Transcribe every entry precisely, omitting nothing.

*** Data for this exercise ***

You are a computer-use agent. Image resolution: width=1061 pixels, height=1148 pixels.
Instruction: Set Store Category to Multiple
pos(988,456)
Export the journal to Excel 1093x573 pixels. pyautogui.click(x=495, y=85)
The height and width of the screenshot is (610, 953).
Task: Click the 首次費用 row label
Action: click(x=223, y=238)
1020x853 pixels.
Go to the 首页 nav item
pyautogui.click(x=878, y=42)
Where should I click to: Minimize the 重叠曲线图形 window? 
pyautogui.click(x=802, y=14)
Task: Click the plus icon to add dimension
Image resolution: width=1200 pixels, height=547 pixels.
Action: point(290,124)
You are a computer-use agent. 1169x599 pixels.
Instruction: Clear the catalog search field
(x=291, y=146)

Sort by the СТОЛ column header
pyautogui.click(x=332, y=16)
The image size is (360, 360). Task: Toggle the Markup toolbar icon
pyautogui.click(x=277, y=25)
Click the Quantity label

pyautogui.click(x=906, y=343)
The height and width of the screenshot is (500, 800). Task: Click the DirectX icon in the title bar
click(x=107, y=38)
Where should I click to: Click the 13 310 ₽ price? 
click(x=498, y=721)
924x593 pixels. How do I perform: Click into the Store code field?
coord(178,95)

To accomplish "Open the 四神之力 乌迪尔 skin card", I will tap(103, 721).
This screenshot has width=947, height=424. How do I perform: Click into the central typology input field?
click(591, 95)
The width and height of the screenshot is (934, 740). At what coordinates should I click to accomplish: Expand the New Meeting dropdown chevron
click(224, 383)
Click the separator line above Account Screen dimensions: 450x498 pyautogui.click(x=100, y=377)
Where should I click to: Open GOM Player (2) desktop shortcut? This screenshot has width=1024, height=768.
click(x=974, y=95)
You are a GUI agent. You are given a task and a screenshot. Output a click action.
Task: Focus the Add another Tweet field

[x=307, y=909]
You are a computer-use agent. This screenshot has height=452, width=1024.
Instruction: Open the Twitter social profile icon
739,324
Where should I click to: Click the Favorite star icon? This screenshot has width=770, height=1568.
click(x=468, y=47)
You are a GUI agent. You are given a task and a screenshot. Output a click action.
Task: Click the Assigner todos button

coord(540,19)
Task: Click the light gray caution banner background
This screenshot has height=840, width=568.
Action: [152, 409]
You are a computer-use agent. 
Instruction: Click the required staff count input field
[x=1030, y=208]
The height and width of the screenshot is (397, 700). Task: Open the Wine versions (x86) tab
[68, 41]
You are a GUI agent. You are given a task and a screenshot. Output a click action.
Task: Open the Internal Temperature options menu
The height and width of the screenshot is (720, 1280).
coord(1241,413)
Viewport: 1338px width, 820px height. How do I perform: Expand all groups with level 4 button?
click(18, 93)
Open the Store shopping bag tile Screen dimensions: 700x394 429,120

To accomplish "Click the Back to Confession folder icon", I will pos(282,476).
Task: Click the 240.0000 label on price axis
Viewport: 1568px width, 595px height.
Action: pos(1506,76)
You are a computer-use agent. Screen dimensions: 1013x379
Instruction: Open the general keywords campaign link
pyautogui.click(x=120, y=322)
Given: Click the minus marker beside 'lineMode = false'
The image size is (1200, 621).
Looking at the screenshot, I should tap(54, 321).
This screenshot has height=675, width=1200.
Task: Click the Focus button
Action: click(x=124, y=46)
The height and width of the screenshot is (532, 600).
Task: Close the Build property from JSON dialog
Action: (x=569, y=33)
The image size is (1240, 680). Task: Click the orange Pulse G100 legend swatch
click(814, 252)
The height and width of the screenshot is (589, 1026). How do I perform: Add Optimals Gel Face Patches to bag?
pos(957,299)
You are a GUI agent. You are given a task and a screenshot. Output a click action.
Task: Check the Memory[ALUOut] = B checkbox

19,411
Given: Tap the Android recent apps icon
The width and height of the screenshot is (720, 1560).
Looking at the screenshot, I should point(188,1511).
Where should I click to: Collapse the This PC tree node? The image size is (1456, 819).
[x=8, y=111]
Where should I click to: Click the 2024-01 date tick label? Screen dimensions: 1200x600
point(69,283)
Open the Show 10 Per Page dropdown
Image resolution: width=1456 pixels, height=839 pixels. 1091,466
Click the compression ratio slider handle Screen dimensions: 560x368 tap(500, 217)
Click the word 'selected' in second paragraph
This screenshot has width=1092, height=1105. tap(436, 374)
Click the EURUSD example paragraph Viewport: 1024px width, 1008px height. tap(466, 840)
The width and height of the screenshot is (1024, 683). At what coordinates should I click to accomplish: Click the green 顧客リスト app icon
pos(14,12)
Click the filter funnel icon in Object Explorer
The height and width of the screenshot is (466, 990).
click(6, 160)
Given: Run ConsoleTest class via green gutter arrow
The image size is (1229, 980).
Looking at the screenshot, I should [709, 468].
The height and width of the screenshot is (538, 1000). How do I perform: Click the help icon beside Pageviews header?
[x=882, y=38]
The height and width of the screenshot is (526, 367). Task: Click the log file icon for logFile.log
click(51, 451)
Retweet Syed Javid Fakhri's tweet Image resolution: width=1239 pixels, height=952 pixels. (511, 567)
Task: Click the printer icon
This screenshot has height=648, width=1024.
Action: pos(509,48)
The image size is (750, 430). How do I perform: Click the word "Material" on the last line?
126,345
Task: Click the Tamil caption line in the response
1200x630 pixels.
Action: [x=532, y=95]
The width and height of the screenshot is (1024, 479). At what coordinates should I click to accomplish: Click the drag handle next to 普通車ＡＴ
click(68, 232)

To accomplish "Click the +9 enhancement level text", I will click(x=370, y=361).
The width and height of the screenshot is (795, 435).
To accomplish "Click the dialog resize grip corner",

*** End of Data for this exercise ***

→ **Completed exercise**
You are a computer-use agent. Image resolution: width=1061 pixels, height=1148 pixels.
Instruction: Set Store Category to Multiple
pos(988,456)
Export the journal to Excel 1093x573 pixels. pyautogui.click(x=495, y=85)
The height and width of the screenshot is (610, 953).
Task: Click the 首次費用 row label
Action: click(x=223, y=238)
1020x853 pixels.
Go to the 首页 nav item
pyautogui.click(x=878, y=42)
Where should I click to: Minimize the 重叠曲线图形 window? 
pyautogui.click(x=802, y=14)
Task: Click the plus icon to add dimension
Image resolution: width=1200 pixels, height=547 pixels.
Action: point(290,124)
You are a computer-use agent. 1169x599 pixels.
Instruction: Clear the catalog search field
(x=291, y=146)

Sort by the СТОЛ column header
pyautogui.click(x=332, y=16)
The image size is (360, 360). Task: Toggle the Markup toolbar icon
pyautogui.click(x=277, y=25)
Click the Quantity label

pyautogui.click(x=906, y=343)
The height and width of the screenshot is (500, 800). Task: Click the DirectX icon in the title bar
click(x=107, y=38)
Where should I click to: Click the 13 310 ₽ price? 
click(x=498, y=721)
924x593 pixels. How do I perform: Click into the Store code field?
coord(178,95)

To accomplish "Open the 四神之力 乌迪尔 skin card", I will tap(103, 721).
This screenshot has width=947, height=424. How do I perform: Click into the central typology input field?
click(591, 95)
The width and height of the screenshot is (934, 740). At what coordinates should I click to accomplish: Expand the New Meeting dropdown chevron
click(224, 383)
Click the separator line above Account Screen dimensions: 450x498 pyautogui.click(x=100, y=377)
Where should I click to: Open GOM Player (2) desktop shortcut? This screenshot has width=1024, height=768.
click(x=974, y=95)
You are a GUI agent. You are given a task and a screenshot. Output a click action.
Task: Focus the Add another Tweet field

[x=307, y=909]
You are a computer-use agent. This screenshot has height=452, width=1024.
Instruction: Open the Twitter social profile icon
739,324
Where should I click to: Click the Favorite star icon? This screenshot has width=770, height=1568.
click(x=468, y=47)
You are a GUI agent. You are given a task and a screenshot. Output a click action.
Task: Click the Assigner todos button

coord(540,19)
Task: Click the light gray caution banner background
This screenshot has height=840, width=568.
Action: [152, 409]
You are a computer-use agent. 
Instruction: Click the required staff count input field
[x=1030, y=208]
The height and width of the screenshot is (397, 700). Task: Open the Wine versions (x86) tab
[68, 41]
You are a GUI agent. You are given a task and a screenshot. Output a click action.
Task: Open the Internal Temperature options menu
The height and width of the screenshot is (720, 1280).
coord(1241,413)
Viewport: 1338px width, 820px height. How do I perform: Expand all groups with level 4 button?
click(18, 93)
Open the Store shopping bag tile Screen dimensions: 700x394 429,120

To accomplish "Click the Back to Confession folder icon", I will pos(282,476).
Task: Click the 240.0000 label on price axis
Viewport: 1568px width, 595px height.
Action: pos(1506,76)
You are a computer-use agent. Screen dimensions: 1013x379
Instruction: Open the general keywords campaign link
pyautogui.click(x=120, y=322)
Given: Click the minus marker beside 'lineMode = false'
The image size is (1200, 621).
Looking at the screenshot, I should tap(54, 321).
This screenshot has height=675, width=1200.
Task: Click the Focus button
Action: click(x=124, y=46)
The height and width of the screenshot is (532, 600).
Task: Close the Build property from JSON dialog
Action: (x=569, y=33)
The image size is (1240, 680). Task: Click the orange Pulse G100 legend swatch
click(814, 252)
The height and width of the screenshot is (589, 1026). How do I perform: Add Optimals Gel Face Patches to bag?
pos(957,299)
You are a GUI agent. You are given a task and a screenshot. Output a click action.
Task: Check the Memory[ALUOut] = B checkbox

19,411
Given: Tap the Android recent apps icon
The width and height of the screenshot is (720, 1560).
Looking at the screenshot, I should point(188,1511).
Where should I click to: Collapse the This PC tree node? The image size is (1456, 819).
[x=8, y=111]
Where should I click to: Click the 2024-01 date tick label? Screen dimensions: 1200x600
point(69,283)
Open the Show 10 Per Page dropdown
Image resolution: width=1456 pixels, height=839 pixels. 1091,466
Click the compression ratio slider handle Screen dimensions: 560x368 tap(500, 217)
Click the word 'selected' in second paragraph
This screenshot has width=1092, height=1105. tap(436, 374)
Click the EURUSD example paragraph Viewport: 1024px width, 1008px height. tap(466, 840)
The width and height of the screenshot is (1024, 683). At what coordinates should I click to accomplish: Click the green 顧客リスト app icon
pos(14,12)
Click the filter funnel icon in Object Explorer
The height and width of the screenshot is (466, 990).
click(6, 160)
Given: Run ConsoleTest class via green gutter arrow
The image size is (1229, 980).
Looking at the screenshot, I should [709, 468].
The height and width of the screenshot is (538, 1000). How do I perform: Click the help icon beside Pageviews header?
[x=882, y=38]
The height and width of the screenshot is (526, 367). Task: Click the log file icon for logFile.log
click(51, 451)
Retweet Syed Javid Fakhri's tweet Image resolution: width=1239 pixels, height=952 pixels. (511, 567)
Task: Click the printer icon
This screenshot has height=648, width=1024.
Action: pos(509,48)
The image size is (750, 430). How do I perform: Click the word "Material" on the last line?
126,345
Task: Click the Tamil caption line in the response
1200x630 pixels.
Action: [x=532, y=95]
The width and height of the screenshot is (1024, 479). At what coordinates should I click to accomplish: Click the drag handle next to 普通車ＡＴ
click(68, 232)

To accomplish "Click the +9 enhancement level text", I will click(x=370, y=361).
The width and height of the screenshot is (795, 435).
To accomplish "Click the dialog resize grip corner",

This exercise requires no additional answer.